O grau de apreço e consideração que
o tal vigilante sentia pelos animais tornou-se indiscutivelmente evidente no
episódio do cachorro sarnento da família. Skip, um cusco de dois anos, presente
da cumadre Chica à sua filha menor, a Biba, contraiu sarna e começou a agonizar
de tanta coceira, sangramento e perda de pêlo. Um dia, em conversa privada com
a esposa, prometeu uma solução definitiva para o drama que começava a
entristecer e causar constrangimento à família.
--
Dêxa qui eu vô dá um sumiço nêssi cachorro... Já té sei onde vô largá êli...
--
Mas negro... paréci qui passá óleo queimado no pêlo do bichinho resolve....

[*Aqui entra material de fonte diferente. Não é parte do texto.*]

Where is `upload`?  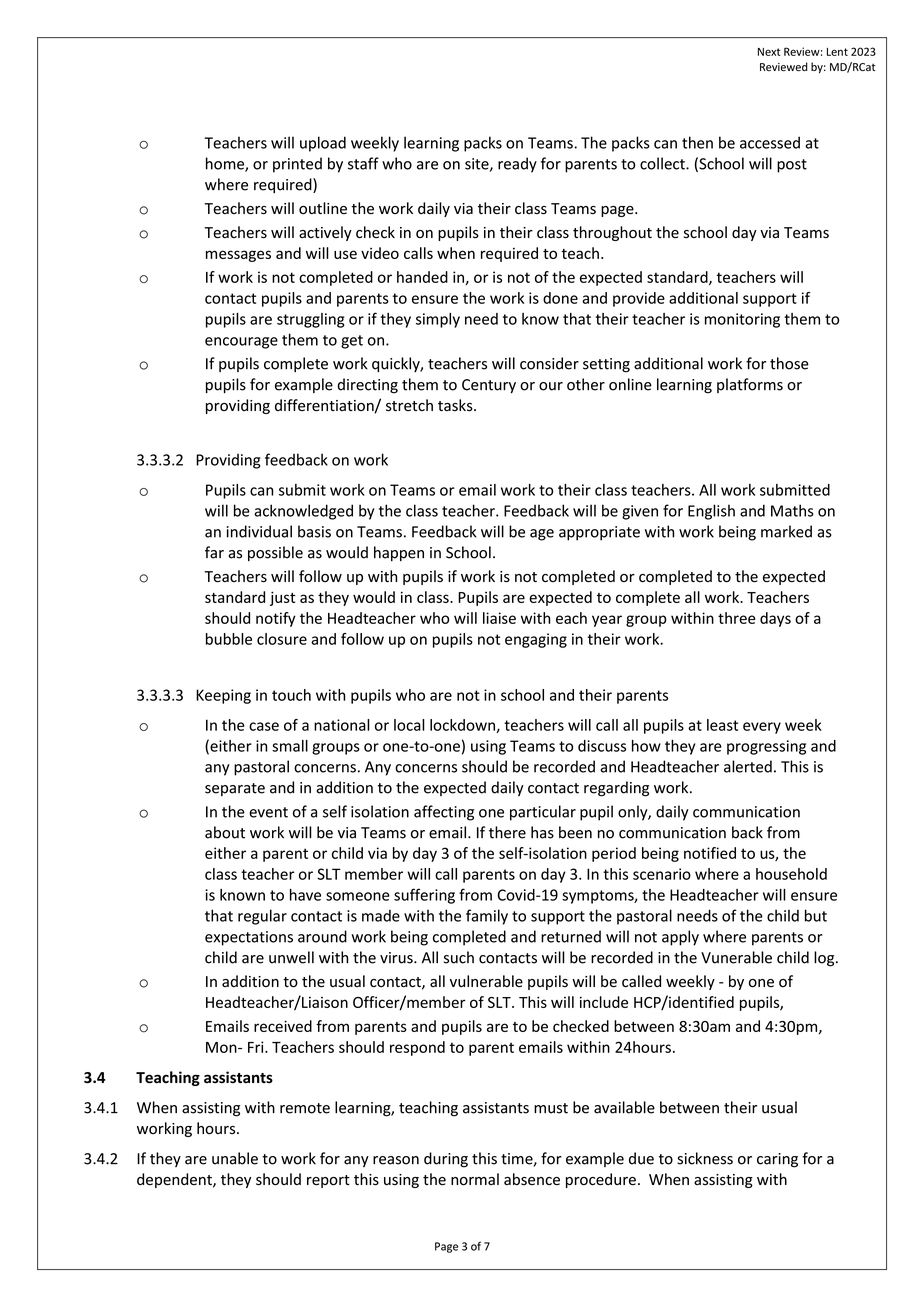
upload is located at coordinates (323, 144).
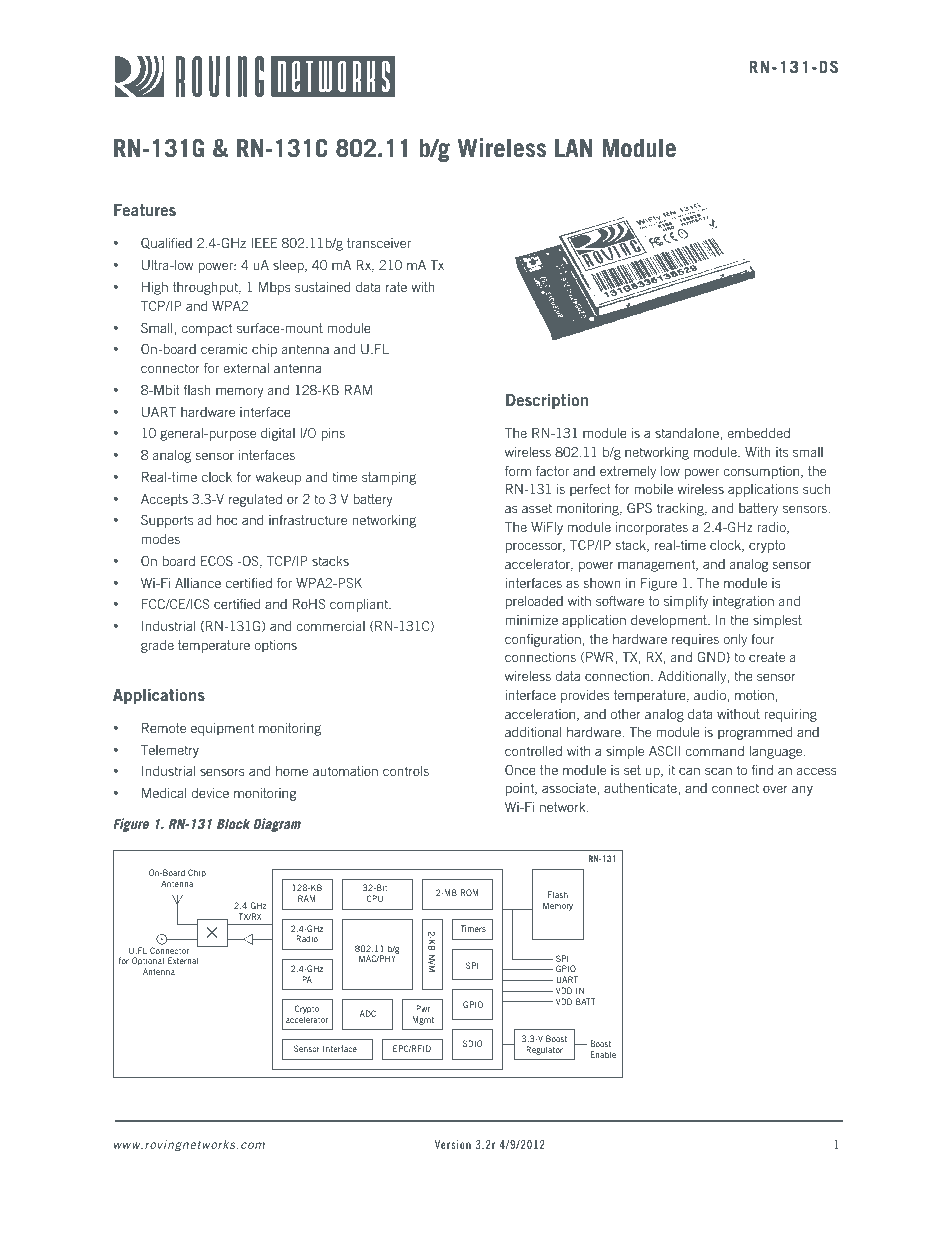 The image size is (952, 1233). What do you see at coordinates (754, 695) in the image?
I see `motion` at bounding box center [754, 695].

Dêxa êli novinho em folha...
--
Qui óleo queimado o quê... Dêxa cumigo.
Na manhã seguinte, acordou-se bem
mais cedo que o de costume, principalmente pra não despertar desconfianças na
pequena Biba. Calçou as botas de couro cru, jogou água no rosto, mordiscou um
pedaço de mursilha preta e um naco de torresmo que estavam em tigelas de louça
na mesa, sorveu apenas dois goles de café preto e foi buscar, no galpão de
ferramentas, uma coleira com corrente. Em seguida, amigavelmente, assoviou, á
intervalos curtos e sincronizados, para Skip, que mesmo adoentado demonstrou
surpreendente alegria e gratidão ao ser solicitado para um passeio. O cachorrinho
estava acostumado a caminhar pelas redondezas com o dono, que sempre tentara
desempenhar frente à filha um papel de bom pai, que brinca e diverte-se como
criança. Foi por isso, provavelmente, que o cusco nem sequer desconfiou que
naquele instante havia algo de diferente nas intenções daquele cara,
entregando-se inocentemente à coleira, abanando freneticamente o rabinho já
pelado e castigado pela sarna. Andaram uma, duas, três, quatro, cinco, seis
quadras e chegaram à um matagal próximo à um arroio que fazia divisa com o
Sítio do Almeida. O animalzinho, ofegante pela longa distância percorrida, em
condições tão debilitadas de saúde, sentou-se ao pé de um arbusto, dando
oportunidade para Ítalo esconder-se sem ser notado, atrás de um cinamomo. Skip,
alheio ao eminente perigo de abandono, passou a coçar-se, já quase sem forças
para tal, oferecendo a definitiva oportunidade de fuga em disparada ao homem,
que retornou à passos rápidos para casa. Olhava de tempos em tempos pra trás,
certificando-se que não estava, de fato, sendo seguido. Fazia um rigoroso frio
naquela manhã do inverno gaúcho e o bichinho enrolou o corpo como pôde, para
esperar relativamente aquecido o destino não muito promissor que lhe aguardava
nas próximas horas. Faltava-lhe energia para qualquer tentativa de locomoção.
Nunca mais foi visto por alguém da família ou vizinhança.